"Creio que o balanço deste TIA Sub 15, apesar de tudo, é positivo. Não podendo esquecer que éramos a segunda seleção mais jovem do torneio, com apenas um atleta sub 15, no lote dos 12, e ainda 4 sub 13, penso que nos dois primeiros jogos foi evidente essa diferença, acima de tudo na dimensão física do jogo. Como é comum neste contexto competitivo, os atletas crescem de jogo para jogo e, nos dois últimos jogo, já conseguimos equilibrar a competitividade e aplicar de melhor forma aquilo que fomos trabalhando na preparação. Acima de tudo penso que aquilo que é a essência do torneio foi conseguida, proporcionar aos nossos jovens atletas uma experiência inesquecível nas suas vidas, proporcionar-lhes um contexto competitivo que dificilmente têm durante a época, participar também na sua evolução enquanto jogadores e enquanto homens, através dos valores que são passados durante todo o torneio, das regras que têm de ser cumpridas, das relações interpessoais criadas entre eles e com os seus pares das restantes associações distritais. Acredito que saem deste torneio melhores jogadores e melhores pessoas do que quando chegaram, que se divertiram e fomentaram ainda mais a sua paixão pelo futsal.

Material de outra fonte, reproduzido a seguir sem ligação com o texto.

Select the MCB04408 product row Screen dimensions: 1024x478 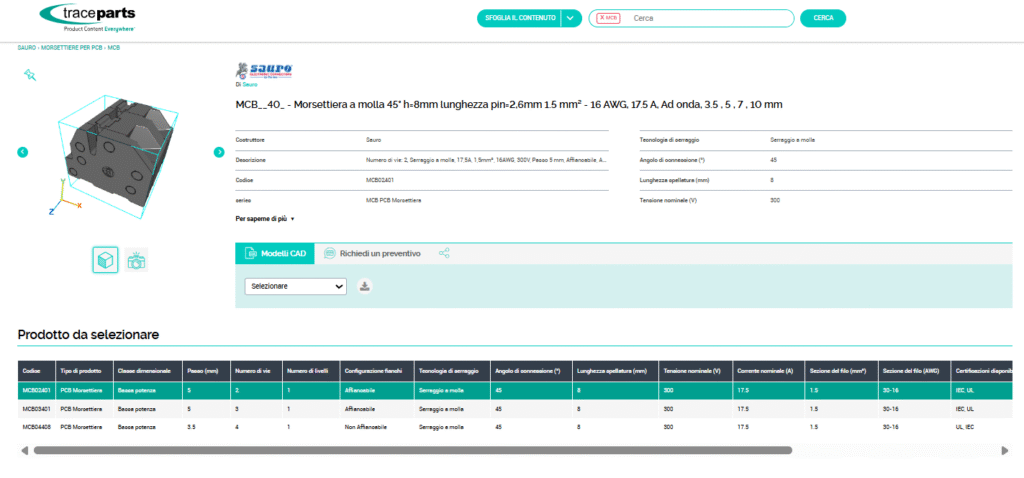point(32,425)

Não podemos de deixar uma palavra aos nossos clubes, seus treinadores e estruturas, pelo trabalho que vêm realizando, e pela estreita colaboração para com a seleção distrital. Uma palavra também aos pais, que fazem certamente um grande esforço para que os atletas possam usufruir desta experiência, na preparação e durante o torneio, e também pelo apoio próximo que lhes prestam.

Por fim, dizer que o processo continua o seu caminho, o plano estratégico desenvolvido pela AFVC há uns anos atrás continua a dar os seus frutos.

Vamos cimentando o futuro do futsal para que continue a estar bem alicerçado."